There's a problem with the state of Linux audio, and it's not that it doesn't always work. The issue is that it's overcomplicated. This soon becomes evident if you sit down with a piece of paper and try to draw the relationships between the technologies involved with taking audio from a music file to your speakers: the diagram soon turns into a plate of knotted spaghetti. This is a failure because there's nothing intrinsically more complicated about audio than any other technology. It enters your Linux box at one point and leaves at another.
If you've had enough of this mess and want to understand just how all the bits fit together, we're here to help - read on to learn exactly how Linux audio works!
If we were drawing the OSI model used to describe the networking framework that connects your machine to every other machine on the network, we'd find clear strata, each with its own domain of processes and functionality. There's very little overlap in layers, and you certainly don't find end-user processes in layer seven messing with the electrical impulses of the raw bitstreams in layer one.

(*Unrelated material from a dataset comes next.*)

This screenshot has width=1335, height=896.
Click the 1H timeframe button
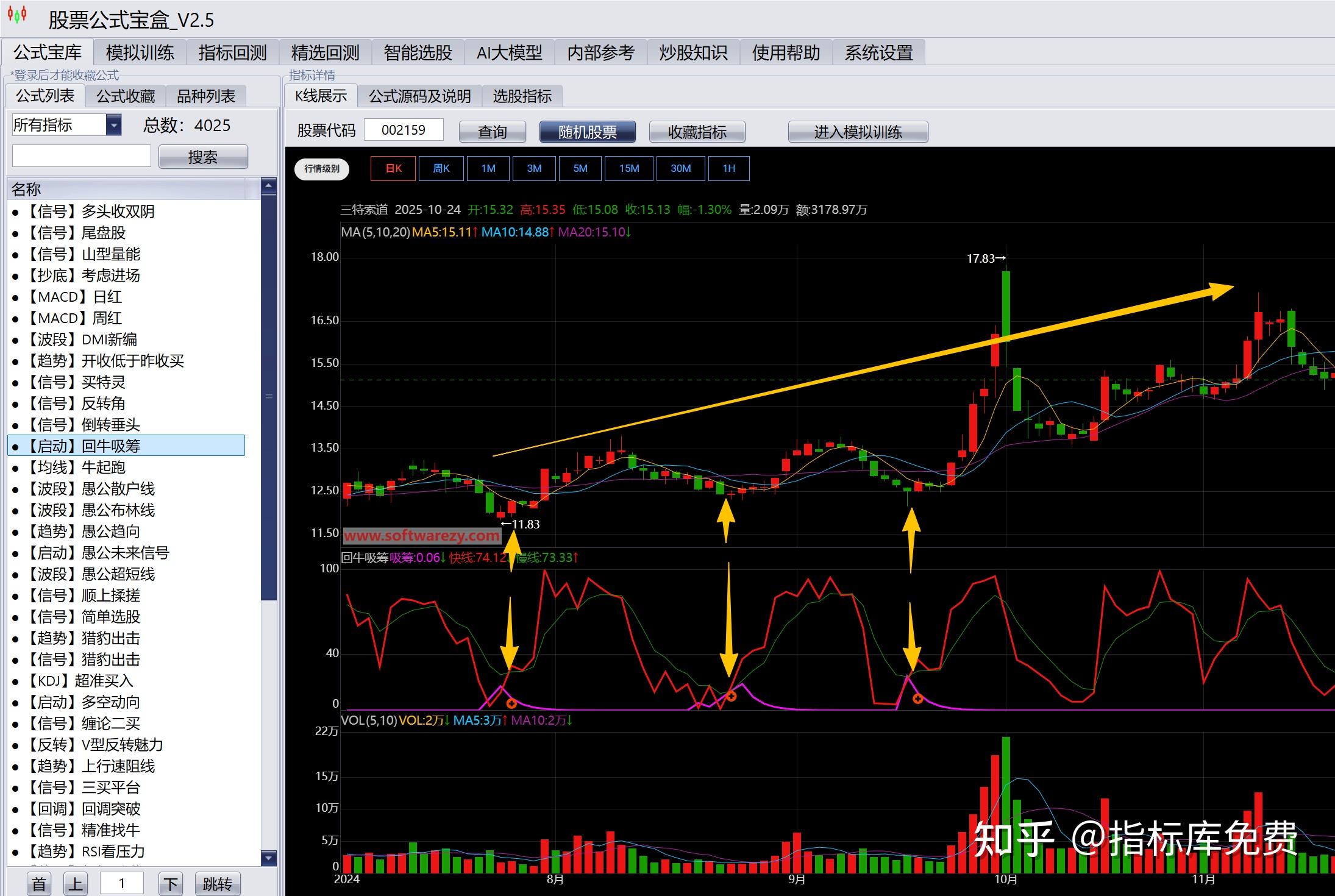[728, 169]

Yet this is exactly what can happen with the Linux audio framework. There isn't even a clearly defined bottom level, with several audio technologies messing around with the kernel and your hardware independently. Linux's audio architecture is more like the layers of the Earth's crust than the network model, with lower levels occasionally erupting on to the surface, causing confusion and distress, and upper layers moving to displace the underlying technology that was originally hidden.
The Open Sound Protocol, for example, used to be found at the kernel level talking to your hardware directly, but it's now a compatibility layer that sits on top of ALSA. ALSA itself has a kernel level stack and a higher API for programmers to use, mixing drivers and hardware properties with the ability to play back surround sound or an MP3 codec. When most distributions stick PulseAudio and GStreamer on top, you end up with a melting pot of instability with as much potential for destruction as the San Andreas fault.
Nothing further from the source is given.